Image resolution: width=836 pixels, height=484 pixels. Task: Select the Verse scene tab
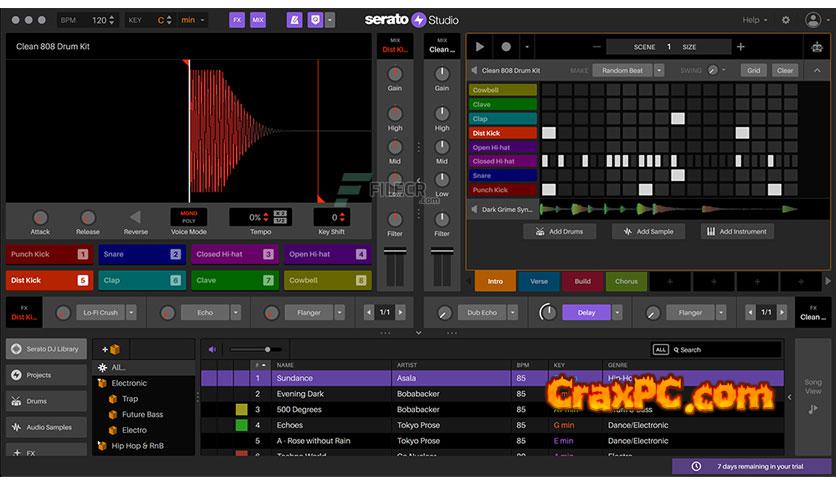point(539,282)
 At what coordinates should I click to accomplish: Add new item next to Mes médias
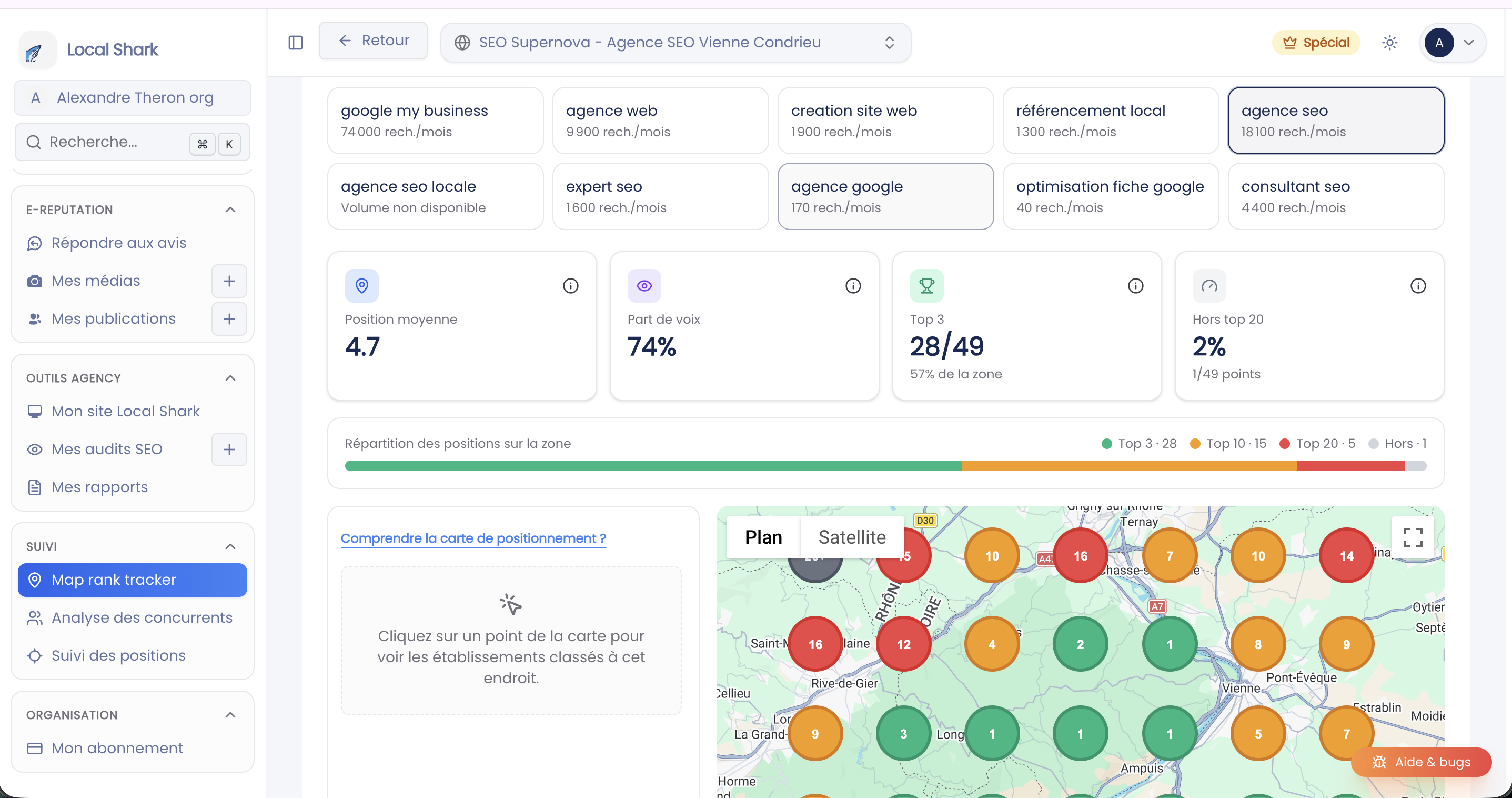[229, 281]
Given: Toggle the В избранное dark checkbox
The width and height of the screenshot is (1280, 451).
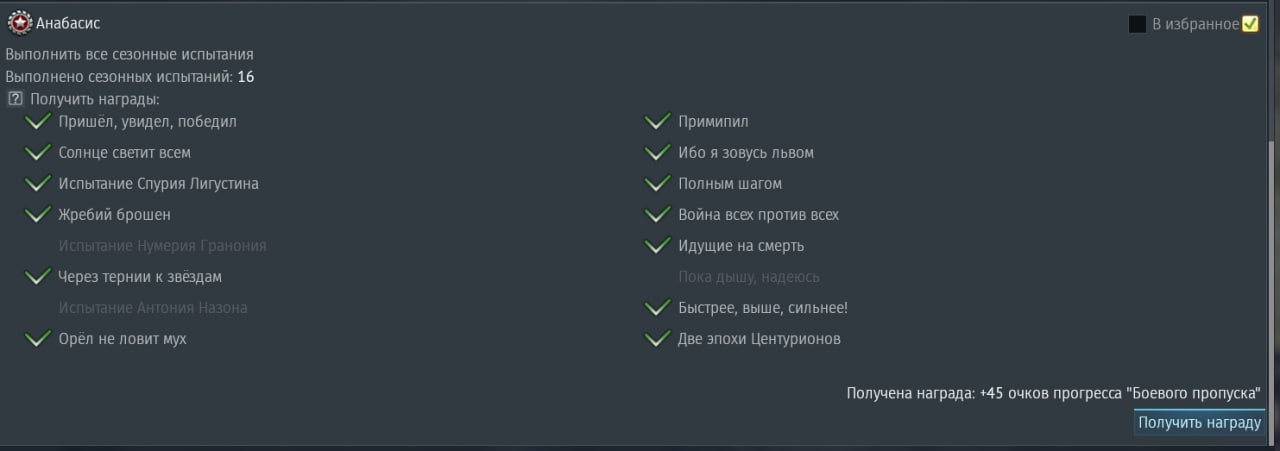Looking at the screenshot, I should click(x=1137, y=24).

■ Aim of the exercise ■
Transcribe the records above exactly, excluding every picture.

■ Expected answer ■
Image resolution: width=836 pixels, height=484 pixels. Task: Select the Verse scene tab
point(539,282)
 At what coordinates should I click to accomplish: Add new item next to Mes médias
[229, 281]
Given: Toggle the В избранное dark checkbox
The width and height of the screenshot is (1280, 451).
Looking at the screenshot, I should click(x=1137, y=24).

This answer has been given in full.